Substitute "Command" for "Instruction" in the data below, beginning with its first line and continuing through the line containing "1305x534 pixels. point(41,333)", with everything else unchanged. Return only those lines.

-.-.-

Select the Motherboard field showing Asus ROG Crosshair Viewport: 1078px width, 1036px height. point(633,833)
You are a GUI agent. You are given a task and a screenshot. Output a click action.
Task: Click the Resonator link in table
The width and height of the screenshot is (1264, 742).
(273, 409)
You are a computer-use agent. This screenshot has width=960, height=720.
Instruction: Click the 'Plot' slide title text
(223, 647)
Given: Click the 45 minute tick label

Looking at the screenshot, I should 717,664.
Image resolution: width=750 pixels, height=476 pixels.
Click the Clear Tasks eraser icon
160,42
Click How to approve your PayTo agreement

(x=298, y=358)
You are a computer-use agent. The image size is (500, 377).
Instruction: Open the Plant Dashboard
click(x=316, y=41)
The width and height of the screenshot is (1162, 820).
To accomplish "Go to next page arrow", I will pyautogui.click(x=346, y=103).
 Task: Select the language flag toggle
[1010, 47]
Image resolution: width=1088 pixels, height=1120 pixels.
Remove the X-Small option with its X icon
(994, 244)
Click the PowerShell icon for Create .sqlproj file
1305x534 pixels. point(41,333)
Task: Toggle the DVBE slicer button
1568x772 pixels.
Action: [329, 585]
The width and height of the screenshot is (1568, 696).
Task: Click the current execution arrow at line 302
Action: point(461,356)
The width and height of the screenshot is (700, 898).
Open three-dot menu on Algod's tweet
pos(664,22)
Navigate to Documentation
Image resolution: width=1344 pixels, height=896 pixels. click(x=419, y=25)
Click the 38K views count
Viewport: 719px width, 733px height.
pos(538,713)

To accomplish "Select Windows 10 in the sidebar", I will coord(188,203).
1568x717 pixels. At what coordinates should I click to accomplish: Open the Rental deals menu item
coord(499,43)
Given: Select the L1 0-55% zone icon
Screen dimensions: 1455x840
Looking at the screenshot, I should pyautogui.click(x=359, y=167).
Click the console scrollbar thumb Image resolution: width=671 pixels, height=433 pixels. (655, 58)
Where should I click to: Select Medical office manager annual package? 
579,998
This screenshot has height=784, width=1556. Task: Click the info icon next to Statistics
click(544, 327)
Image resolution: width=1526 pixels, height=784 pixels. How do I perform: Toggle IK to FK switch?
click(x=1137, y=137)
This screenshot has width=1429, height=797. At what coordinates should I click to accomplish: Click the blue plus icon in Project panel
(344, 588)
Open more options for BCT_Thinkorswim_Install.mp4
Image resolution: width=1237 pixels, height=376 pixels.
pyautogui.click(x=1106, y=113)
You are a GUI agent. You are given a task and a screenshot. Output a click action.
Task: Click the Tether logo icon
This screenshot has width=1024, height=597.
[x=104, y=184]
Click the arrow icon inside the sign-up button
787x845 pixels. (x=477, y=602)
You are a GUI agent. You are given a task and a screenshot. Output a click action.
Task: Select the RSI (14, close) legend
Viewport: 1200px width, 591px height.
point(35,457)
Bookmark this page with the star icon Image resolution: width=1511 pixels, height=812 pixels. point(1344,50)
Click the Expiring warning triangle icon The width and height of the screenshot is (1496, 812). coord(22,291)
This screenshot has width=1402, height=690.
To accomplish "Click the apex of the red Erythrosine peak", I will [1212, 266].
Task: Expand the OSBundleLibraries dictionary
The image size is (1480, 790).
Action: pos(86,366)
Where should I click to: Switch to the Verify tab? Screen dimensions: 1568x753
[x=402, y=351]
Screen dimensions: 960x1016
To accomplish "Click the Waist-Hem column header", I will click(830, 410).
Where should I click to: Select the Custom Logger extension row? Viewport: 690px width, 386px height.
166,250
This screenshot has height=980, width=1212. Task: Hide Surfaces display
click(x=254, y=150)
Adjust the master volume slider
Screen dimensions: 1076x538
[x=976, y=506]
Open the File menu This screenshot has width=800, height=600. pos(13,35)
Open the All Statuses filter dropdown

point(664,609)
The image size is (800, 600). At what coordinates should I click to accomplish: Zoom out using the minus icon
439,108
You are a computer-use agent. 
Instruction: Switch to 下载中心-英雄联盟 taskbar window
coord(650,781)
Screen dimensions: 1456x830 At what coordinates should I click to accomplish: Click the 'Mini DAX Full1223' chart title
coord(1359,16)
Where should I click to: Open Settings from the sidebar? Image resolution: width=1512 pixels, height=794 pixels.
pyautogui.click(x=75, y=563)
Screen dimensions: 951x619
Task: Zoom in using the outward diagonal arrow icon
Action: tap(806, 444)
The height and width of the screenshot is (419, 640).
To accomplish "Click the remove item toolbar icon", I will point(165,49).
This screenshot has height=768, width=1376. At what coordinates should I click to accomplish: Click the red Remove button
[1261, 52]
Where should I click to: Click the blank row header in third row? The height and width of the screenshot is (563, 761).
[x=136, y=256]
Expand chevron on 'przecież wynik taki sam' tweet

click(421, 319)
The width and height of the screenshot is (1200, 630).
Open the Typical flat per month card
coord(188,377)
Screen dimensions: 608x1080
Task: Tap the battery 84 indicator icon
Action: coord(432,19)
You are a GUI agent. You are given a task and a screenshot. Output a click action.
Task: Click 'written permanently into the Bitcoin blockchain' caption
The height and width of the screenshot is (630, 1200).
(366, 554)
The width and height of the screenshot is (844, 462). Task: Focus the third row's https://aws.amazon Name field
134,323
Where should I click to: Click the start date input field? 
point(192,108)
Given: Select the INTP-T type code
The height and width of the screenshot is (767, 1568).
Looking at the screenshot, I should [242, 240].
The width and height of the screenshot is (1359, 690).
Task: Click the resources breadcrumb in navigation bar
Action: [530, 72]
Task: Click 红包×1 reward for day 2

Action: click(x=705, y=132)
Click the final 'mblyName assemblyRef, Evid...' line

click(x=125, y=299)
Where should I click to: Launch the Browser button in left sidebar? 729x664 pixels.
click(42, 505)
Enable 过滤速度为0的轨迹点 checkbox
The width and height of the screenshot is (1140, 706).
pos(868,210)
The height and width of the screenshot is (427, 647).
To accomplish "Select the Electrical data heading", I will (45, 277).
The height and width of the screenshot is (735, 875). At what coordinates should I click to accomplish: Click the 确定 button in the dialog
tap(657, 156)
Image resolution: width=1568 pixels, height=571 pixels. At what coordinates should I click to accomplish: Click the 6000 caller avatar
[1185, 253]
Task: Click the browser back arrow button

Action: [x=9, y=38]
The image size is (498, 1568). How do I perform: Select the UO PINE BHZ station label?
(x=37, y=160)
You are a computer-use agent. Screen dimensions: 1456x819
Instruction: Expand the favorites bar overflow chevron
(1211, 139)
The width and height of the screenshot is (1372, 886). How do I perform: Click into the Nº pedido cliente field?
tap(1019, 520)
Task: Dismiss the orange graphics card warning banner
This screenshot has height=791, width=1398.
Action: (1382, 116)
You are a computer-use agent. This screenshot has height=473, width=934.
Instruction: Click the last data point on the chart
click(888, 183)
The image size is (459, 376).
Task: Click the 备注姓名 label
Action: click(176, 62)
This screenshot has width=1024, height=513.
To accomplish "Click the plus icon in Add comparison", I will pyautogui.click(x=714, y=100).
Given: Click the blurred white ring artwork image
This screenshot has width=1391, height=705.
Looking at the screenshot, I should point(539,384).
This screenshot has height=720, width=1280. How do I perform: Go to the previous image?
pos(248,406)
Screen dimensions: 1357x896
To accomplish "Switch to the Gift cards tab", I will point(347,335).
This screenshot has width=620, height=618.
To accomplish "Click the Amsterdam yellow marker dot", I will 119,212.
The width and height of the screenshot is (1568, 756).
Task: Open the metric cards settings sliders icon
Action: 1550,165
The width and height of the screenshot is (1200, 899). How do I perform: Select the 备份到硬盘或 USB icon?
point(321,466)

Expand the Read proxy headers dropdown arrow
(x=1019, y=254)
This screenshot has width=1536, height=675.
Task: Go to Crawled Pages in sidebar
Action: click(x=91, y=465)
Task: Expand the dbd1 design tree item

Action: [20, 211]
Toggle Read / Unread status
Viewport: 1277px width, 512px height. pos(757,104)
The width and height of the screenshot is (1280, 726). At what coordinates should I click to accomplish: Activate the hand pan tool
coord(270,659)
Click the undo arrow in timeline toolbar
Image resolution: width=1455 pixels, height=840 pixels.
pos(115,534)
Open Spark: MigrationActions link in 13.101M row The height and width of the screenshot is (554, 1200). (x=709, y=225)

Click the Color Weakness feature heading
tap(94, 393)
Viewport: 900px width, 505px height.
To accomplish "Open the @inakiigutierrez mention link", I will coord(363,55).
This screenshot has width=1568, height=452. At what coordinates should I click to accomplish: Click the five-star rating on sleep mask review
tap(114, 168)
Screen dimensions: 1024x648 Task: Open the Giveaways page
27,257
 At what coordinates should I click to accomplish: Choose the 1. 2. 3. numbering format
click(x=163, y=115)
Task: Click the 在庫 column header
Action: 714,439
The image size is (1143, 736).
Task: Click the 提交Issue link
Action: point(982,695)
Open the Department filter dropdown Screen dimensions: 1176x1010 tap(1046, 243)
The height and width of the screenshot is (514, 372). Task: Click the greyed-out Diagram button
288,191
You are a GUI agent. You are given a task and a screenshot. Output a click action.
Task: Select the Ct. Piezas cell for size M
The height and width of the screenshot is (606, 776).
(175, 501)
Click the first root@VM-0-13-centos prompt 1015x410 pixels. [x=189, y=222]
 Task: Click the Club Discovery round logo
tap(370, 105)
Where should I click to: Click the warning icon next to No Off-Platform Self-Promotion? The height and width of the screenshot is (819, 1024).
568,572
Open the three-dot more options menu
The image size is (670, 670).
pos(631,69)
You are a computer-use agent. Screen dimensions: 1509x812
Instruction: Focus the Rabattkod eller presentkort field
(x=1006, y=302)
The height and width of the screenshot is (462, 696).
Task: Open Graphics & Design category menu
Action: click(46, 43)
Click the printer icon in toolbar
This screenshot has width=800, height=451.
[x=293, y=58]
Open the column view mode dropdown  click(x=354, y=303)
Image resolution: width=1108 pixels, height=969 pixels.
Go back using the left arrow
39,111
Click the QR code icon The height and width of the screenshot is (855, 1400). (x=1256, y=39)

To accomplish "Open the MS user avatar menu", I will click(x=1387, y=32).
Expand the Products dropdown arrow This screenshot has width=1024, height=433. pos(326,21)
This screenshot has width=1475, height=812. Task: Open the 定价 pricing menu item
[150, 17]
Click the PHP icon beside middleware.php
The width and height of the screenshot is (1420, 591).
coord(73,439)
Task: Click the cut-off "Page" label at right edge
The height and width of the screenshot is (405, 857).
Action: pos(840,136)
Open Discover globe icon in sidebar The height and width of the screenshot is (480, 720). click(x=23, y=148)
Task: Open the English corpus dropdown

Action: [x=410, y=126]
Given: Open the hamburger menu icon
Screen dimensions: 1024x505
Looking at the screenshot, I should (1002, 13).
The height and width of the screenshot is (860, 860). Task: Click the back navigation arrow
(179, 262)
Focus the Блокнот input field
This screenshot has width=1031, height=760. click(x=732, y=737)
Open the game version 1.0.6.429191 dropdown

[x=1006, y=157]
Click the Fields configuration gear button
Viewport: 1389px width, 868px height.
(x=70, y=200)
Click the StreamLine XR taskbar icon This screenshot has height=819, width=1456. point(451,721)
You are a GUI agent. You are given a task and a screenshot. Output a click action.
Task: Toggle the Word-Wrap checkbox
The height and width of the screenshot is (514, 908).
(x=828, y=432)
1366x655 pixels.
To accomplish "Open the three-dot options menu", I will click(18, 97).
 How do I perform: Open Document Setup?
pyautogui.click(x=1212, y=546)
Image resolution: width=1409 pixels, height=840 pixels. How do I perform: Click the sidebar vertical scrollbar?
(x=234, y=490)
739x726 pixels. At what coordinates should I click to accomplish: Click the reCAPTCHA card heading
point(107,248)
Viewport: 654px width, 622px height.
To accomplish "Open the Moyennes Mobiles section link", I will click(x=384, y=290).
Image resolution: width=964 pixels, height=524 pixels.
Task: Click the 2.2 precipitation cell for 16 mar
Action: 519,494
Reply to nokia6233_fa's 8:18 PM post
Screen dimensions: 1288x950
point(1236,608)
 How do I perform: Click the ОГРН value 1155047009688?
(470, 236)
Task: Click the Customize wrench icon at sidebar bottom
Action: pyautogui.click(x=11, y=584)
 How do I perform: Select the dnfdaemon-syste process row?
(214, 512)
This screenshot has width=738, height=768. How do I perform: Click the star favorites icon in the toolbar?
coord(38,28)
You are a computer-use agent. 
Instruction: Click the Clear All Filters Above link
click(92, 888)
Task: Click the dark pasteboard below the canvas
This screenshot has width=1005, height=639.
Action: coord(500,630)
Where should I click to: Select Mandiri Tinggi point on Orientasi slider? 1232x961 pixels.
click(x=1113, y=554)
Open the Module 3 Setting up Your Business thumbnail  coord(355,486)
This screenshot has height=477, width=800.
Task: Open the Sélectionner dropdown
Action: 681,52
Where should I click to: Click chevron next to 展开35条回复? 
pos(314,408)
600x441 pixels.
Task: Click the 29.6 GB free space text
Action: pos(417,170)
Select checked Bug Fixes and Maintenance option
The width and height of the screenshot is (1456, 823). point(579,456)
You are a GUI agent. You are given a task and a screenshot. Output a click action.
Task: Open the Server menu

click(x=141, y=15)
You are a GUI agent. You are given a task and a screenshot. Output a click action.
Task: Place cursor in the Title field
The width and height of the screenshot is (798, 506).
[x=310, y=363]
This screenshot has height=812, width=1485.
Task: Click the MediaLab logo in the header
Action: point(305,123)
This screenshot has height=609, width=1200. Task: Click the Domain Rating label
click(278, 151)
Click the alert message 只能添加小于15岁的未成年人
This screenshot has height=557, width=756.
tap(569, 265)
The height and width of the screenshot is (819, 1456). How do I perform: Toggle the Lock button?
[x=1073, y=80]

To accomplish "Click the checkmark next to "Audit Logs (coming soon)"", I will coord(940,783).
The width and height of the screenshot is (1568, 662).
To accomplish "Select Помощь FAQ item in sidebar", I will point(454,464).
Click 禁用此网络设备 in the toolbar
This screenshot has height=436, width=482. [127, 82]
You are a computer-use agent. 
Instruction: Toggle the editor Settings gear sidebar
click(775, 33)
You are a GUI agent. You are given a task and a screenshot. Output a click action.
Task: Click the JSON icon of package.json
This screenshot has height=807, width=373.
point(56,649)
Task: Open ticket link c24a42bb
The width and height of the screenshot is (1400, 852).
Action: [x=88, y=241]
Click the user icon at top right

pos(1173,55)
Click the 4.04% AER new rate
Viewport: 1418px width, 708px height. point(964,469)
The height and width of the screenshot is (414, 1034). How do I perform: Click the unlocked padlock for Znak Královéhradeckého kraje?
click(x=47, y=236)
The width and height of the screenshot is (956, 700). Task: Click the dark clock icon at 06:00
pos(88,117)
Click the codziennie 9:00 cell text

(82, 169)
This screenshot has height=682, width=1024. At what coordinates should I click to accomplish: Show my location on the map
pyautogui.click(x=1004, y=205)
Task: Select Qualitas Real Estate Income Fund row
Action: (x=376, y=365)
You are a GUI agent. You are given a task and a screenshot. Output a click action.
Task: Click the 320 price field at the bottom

-.-.-

**WRITTEN RESPONSE:**
Select the Motherboard field showing Asus ROG Crosshair Viewport: 1078px width, 1036px height. point(633,833)
You are a GUI agent. You are given a task and a screenshot. Output a click action.
Task: Click the Resonator link in table
The width and height of the screenshot is (1264, 742).
(273, 409)
You are a computer-use agent. This screenshot has width=960, height=720.
Command: Click the 'Plot' slide title text
(223, 647)
Given: Click the 45 minute tick label

Looking at the screenshot, I should 717,664.
Image resolution: width=750 pixels, height=476 pixels.
Click the Clear Tasks eraser icon
160,42
Click How to approve your PayTo agreement

(x=298, y=358)
You are a computer-use agent. The image size is (500, 377).
Command: Open the Plant Dashboard
click(x=316, y=41)
The width and height of the screenshot is (1162, 820).
To accomplish "Go to next page arrow", I will pyautogui.click(x=346, y=103).
 Task: Select the language flag toggle
[1010, 47]
Image resolution: width=1088 pixels, height=1120 pixels.
Remove the X-Small option with its X icon
(994, 244)
Click the PowerShell icon for Create .sqlproj file
1305x534 pixels. point(41,333)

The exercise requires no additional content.